At this point, I could have launched into my usual debate mode and, of course, would have won decisively on points, but by this time, I wanted to track his logic (or lack thereof). It was clear that he was not the “typical” OWS type, full of rage against the machine, but with no clear target – in other words, “Ready, FIRE…. Aim.”
Dominic proceeded to lay out his argument for equality and justice, clearly coming from a desire to see the world a better place and, as misguided and misinformed as it was, it was still pure. I would query from time to time as to the unrealistic nature of his argument – that there could actually be a 1% versus 99% reality in a democratic republic. When I asked why there should not be a huge majority of 99%ers in both houses, he couldn’t really proffer an effective responsible.
Suppressing my human instinct to yell, “a HA!’ and commence a victory dance, I continued to ask questions that challenged his positions. Some of his responses were typical programming, while some would actually make sense, at least on paper. Yet all of them stemmed from that youthful enthusiasm all of us have experienced at that age.
After a few more minutes of discussion, we parted ways amicably, without a voice being raised or personal insults hurled. It was a debate, not a confrontation. I could clearly see that Dominic was not the stereotypical “Occupy _____” protester as all during our conversation, a gaggle of less mature folks gathered at the convention entrance, hurling insults and epithets toward people they had never met (and eventually became violent).
Neither Dominic nor I “won” an argument that night, because we didn’t engage in one. We had a discussion; at most, a debate. Perhaps seeds of both wisdom and youthful energy were sown – I more than likely will never really know because I will probably never see his like again.
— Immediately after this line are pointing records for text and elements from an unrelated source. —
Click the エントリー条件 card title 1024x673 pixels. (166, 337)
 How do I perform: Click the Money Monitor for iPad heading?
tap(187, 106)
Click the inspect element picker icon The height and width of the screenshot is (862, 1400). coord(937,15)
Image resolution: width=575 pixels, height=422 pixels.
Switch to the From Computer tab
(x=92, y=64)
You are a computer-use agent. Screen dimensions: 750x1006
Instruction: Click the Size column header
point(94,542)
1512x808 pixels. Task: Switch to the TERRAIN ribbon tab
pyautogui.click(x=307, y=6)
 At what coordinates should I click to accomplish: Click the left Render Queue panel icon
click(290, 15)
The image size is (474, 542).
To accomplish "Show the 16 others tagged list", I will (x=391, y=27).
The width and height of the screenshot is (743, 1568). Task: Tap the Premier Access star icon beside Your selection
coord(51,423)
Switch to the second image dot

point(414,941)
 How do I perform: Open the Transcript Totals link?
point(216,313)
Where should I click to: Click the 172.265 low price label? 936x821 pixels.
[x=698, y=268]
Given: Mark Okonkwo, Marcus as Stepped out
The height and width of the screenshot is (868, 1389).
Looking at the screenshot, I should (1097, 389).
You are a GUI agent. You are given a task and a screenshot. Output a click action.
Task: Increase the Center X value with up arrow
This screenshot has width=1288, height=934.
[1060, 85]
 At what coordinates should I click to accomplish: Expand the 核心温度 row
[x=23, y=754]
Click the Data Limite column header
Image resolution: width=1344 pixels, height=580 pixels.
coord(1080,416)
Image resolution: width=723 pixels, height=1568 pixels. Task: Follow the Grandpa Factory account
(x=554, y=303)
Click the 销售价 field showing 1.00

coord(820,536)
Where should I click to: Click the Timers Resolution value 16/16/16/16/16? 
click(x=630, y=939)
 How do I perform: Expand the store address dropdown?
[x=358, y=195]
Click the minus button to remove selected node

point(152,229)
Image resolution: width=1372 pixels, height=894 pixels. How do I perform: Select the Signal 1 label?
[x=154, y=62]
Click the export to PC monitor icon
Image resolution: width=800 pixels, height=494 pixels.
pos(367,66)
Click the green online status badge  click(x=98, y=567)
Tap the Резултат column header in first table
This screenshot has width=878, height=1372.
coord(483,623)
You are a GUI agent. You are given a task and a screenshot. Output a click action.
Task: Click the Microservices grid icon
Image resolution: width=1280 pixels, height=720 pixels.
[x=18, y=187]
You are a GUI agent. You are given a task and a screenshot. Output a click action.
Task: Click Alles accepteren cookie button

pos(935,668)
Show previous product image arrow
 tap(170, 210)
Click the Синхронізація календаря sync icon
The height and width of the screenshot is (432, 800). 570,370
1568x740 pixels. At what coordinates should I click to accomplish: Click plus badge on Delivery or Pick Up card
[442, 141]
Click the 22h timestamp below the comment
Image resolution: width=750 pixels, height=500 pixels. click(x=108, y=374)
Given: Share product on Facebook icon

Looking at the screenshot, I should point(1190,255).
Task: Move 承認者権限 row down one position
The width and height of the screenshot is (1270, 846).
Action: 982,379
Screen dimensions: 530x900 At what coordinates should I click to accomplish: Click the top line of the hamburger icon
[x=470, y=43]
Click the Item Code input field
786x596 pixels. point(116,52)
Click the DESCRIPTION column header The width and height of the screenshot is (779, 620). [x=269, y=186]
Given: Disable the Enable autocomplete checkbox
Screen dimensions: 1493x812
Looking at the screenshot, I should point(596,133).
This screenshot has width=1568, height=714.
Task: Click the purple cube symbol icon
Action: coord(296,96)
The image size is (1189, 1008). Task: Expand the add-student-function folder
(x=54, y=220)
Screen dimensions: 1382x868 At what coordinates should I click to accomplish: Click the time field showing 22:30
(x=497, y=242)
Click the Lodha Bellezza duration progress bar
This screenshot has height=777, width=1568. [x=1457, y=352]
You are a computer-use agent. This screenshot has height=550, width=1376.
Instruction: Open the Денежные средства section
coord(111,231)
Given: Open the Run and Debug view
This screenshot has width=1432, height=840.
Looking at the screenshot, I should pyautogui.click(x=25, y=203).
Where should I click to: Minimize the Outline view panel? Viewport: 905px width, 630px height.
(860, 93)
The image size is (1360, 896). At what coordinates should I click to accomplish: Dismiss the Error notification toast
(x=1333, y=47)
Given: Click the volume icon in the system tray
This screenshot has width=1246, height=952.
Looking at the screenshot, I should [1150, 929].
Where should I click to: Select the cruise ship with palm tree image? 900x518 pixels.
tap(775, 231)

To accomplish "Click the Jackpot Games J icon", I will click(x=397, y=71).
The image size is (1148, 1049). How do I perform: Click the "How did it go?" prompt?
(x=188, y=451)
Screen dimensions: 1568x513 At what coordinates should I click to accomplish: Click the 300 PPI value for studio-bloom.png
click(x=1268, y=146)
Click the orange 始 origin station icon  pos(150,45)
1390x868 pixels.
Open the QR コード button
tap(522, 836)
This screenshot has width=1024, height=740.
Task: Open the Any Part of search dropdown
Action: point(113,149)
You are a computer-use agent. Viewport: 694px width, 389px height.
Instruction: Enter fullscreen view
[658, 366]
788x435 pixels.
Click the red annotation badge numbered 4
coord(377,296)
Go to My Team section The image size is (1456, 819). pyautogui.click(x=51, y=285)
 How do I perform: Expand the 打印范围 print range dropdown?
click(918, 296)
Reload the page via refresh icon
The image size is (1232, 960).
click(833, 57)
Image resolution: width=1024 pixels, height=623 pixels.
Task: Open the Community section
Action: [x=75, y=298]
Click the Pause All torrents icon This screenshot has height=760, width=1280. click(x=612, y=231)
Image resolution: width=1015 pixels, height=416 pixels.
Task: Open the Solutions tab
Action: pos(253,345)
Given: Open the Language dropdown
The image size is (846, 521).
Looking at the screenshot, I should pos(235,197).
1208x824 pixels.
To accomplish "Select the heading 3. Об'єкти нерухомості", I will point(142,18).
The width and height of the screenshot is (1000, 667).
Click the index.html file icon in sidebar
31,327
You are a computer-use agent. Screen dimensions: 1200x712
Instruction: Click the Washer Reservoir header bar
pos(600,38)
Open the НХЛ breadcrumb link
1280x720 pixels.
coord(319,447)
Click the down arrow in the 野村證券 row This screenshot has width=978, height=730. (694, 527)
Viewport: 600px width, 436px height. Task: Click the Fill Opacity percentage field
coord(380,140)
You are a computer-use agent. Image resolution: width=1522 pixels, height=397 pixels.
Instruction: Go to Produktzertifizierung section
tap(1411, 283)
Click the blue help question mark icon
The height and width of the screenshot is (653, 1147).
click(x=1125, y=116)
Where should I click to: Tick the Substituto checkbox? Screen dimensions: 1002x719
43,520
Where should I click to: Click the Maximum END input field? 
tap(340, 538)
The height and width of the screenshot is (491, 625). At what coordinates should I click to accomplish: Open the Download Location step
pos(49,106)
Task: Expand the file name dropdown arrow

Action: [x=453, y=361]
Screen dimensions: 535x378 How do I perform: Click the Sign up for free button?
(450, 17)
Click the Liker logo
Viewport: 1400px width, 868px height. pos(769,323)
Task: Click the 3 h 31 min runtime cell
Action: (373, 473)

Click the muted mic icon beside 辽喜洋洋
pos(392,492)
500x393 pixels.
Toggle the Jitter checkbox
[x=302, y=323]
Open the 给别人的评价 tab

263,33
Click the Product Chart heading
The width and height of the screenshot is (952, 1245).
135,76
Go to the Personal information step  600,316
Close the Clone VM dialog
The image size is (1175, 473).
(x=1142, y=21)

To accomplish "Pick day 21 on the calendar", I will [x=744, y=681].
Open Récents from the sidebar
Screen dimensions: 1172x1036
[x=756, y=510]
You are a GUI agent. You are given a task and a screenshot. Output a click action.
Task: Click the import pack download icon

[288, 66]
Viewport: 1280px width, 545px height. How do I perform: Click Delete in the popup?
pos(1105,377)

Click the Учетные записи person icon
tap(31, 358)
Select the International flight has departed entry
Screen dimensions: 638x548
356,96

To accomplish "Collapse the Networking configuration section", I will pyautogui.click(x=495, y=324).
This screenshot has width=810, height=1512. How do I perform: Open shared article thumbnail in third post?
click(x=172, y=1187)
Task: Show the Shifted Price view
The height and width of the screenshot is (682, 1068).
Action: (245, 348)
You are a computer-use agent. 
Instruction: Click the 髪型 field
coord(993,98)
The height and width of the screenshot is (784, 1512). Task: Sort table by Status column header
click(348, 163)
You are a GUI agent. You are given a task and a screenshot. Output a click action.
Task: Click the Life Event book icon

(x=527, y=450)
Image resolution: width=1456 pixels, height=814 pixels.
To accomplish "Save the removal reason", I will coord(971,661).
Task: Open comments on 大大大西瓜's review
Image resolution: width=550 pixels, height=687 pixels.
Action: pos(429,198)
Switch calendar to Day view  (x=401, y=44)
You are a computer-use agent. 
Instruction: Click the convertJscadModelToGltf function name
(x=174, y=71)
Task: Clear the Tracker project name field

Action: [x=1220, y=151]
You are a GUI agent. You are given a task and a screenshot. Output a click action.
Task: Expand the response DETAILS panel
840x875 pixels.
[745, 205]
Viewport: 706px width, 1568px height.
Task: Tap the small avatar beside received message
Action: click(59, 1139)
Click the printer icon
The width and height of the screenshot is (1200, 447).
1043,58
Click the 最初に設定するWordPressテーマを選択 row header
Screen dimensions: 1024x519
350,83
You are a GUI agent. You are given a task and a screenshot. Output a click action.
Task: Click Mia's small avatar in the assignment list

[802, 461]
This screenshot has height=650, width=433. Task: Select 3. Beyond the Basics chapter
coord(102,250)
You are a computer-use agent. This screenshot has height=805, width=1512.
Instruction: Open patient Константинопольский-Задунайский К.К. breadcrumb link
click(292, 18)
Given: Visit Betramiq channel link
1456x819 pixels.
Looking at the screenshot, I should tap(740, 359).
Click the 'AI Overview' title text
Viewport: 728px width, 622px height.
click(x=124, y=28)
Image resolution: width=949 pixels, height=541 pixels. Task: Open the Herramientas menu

I’m pretty sure he will never see this article, at least on this site, but then again, 20 years is not so long a time.
As I walked to my Metro stop, I realized I had experienced what has become a rarity in our modern, post-Jerry Springer society – a civil conversation. And while the Earth didn’t spin off its axis or miraculously heal itself, we both will reap dividends far beyond the obvious and immediate. What I realized is that we were both doing our jobs. His was to bark at the moon and mine was to teach him how, where and when to effectively do so. Dominic is on the other side of the idealogical aisle from me, but that does not make him my enemy. At worst, he is a worthy opponent; at least he is a member of the field “white for the harvest.”
It will be the Dominics of the world that will hopefully have a Damascus road experience and simply turn their passion loose on what works best. He and his kind will rise above the base emotions, combining heart and head to help a fragile world realize its potential.
Our job is to find the Dominics, separate them from the herd and raise them up in the way of generations past. The worst thing we can do is to leave them alone or try to destroy their zeal. The best thing we can do is redirect it.